Sangha
Virtual
Estudos Budistas
Tradição
do Ven. Thich Nhat Hanh
O Primeiro Treinamento – Reverência a Vida
Os Cinco Treinamentos de Plena Atenção são a maneira mais concreta de praticar a plena atenção. Eles são frutos da nossa prática de plena atenção, não algo imposto a nós por alguém. Os Cinco Treinamentos de Plena Atenção nos ajudam a mudar, a nos transformar, e criar nossa comunidade. Quando estudamos os Cinco Treinamentos profundamente, vemos que cada treinamento é uma “cor da compaixão”. Cada um dos Cinco Treinamentos são compaixões, práticas de amor e proteção – protegendo a nós mesmos, nossos amados e nossa sociedade. Ao praticar um deles profundamente, veremos que estamos praticando todos os cinco.
Você não precisa ser perfeito na prática dos treinamentos.

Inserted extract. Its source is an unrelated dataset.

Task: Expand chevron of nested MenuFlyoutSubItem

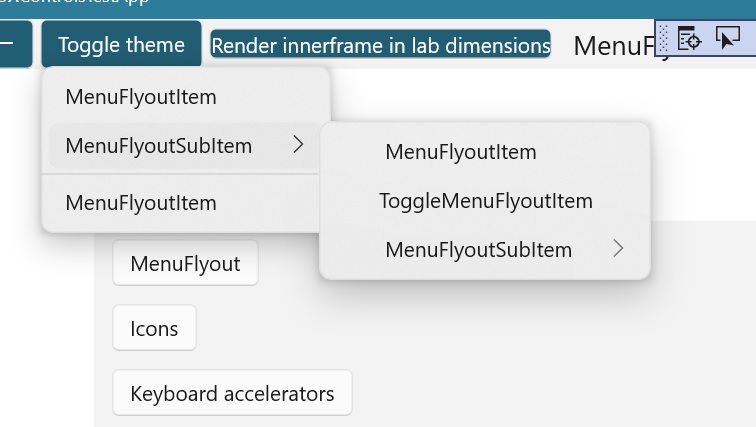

O importante é que temos um caminho para seguir, um caminho de amor, de irmandade. Como uma sangha, podemos ir juntos neste caminho e nos apoiar. Ninguém pode ser perfeito na prática dos treinamentos, eles são como a Estrela do Norte. Se você está perdido no meio da floresta de noite sem uma bússola, pode olhar para a Estrela do Norte, sabendo assim o caminho a seguir. Seu objetivo é sair da floresta, não chegar à Estrela do Norte. Ter uma direção a ir é o que precisamos. Nós não somos mais vítimas do medo e da incerteza quando sabemos que temos um lindo caminho a seguir. Os Cinco Treinamentos de Plena Atenção são universais; seus equivalentes podem ser achados em todas as tradições espirituais.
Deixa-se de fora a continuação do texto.